▸ **EXERCISE REQUIREMENTS**: Would you please set down, word for word, the lines from the one with "1018x549 pixels. At" through the final line of the data below, omitting any pictures?
.....
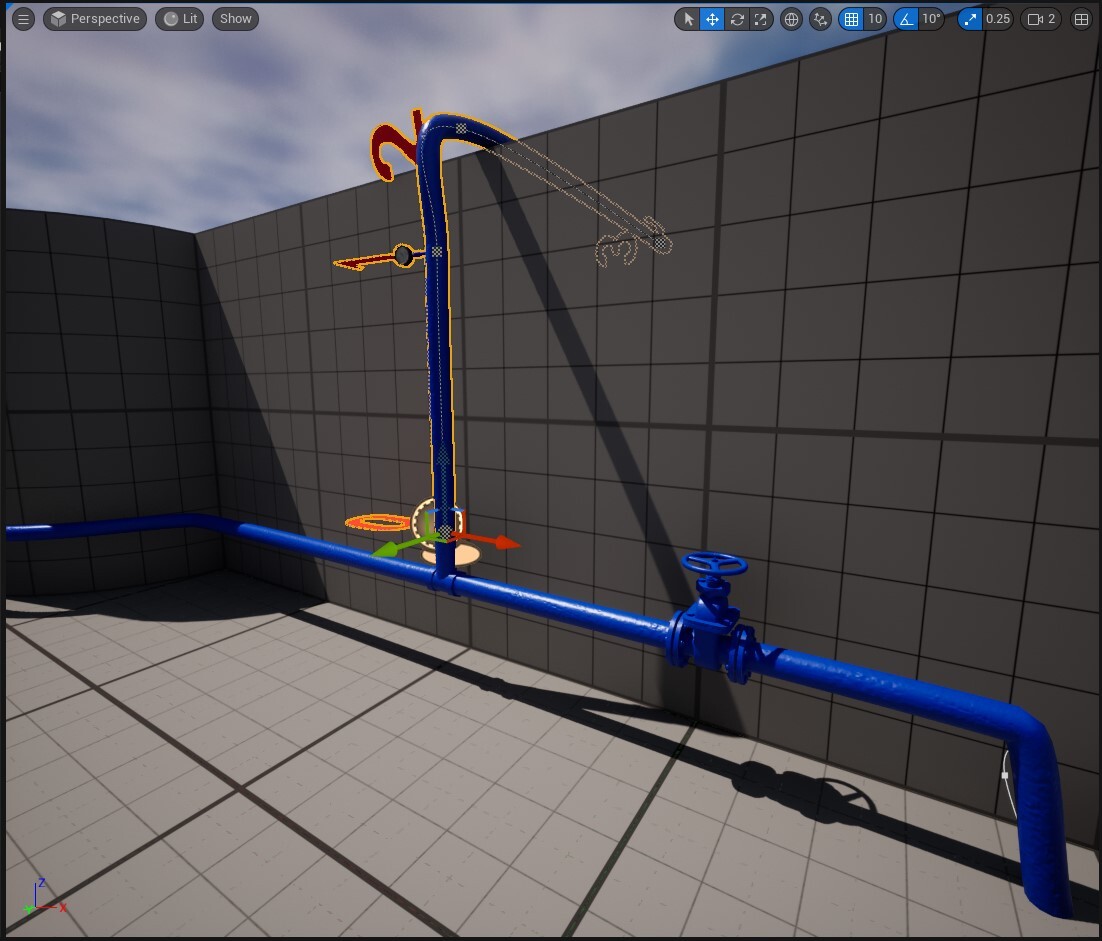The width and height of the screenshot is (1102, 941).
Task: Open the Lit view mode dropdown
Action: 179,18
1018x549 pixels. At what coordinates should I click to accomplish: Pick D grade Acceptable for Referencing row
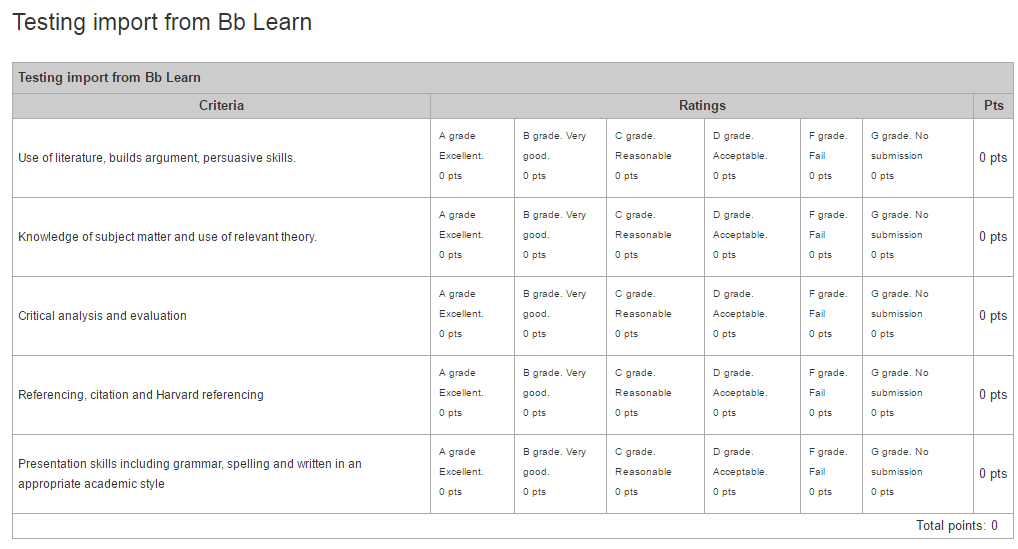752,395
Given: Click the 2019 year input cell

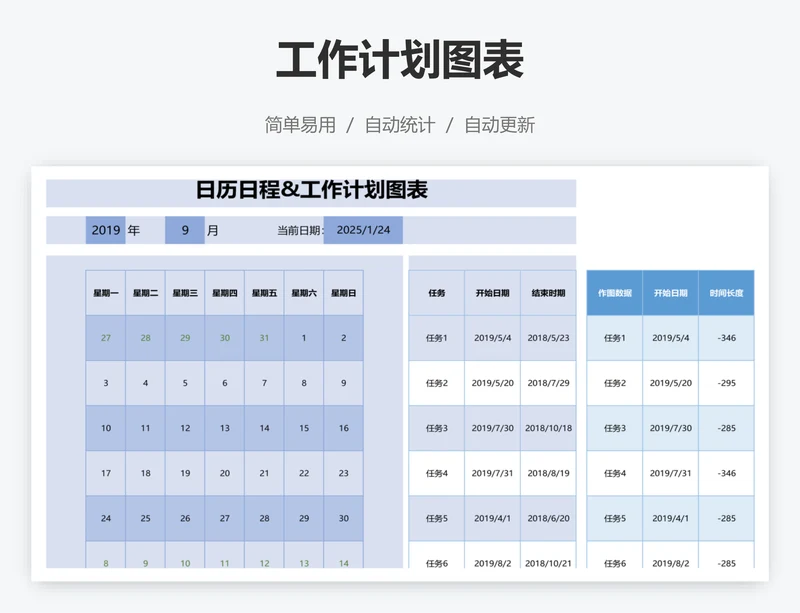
.....
▸ **FINAL ANSWER**:
1018x549 pixels. At what coordinates should I click to accomplish: Pick D grade Acceptable for Referencing row
752,395
Given: Click the 2019 year input cell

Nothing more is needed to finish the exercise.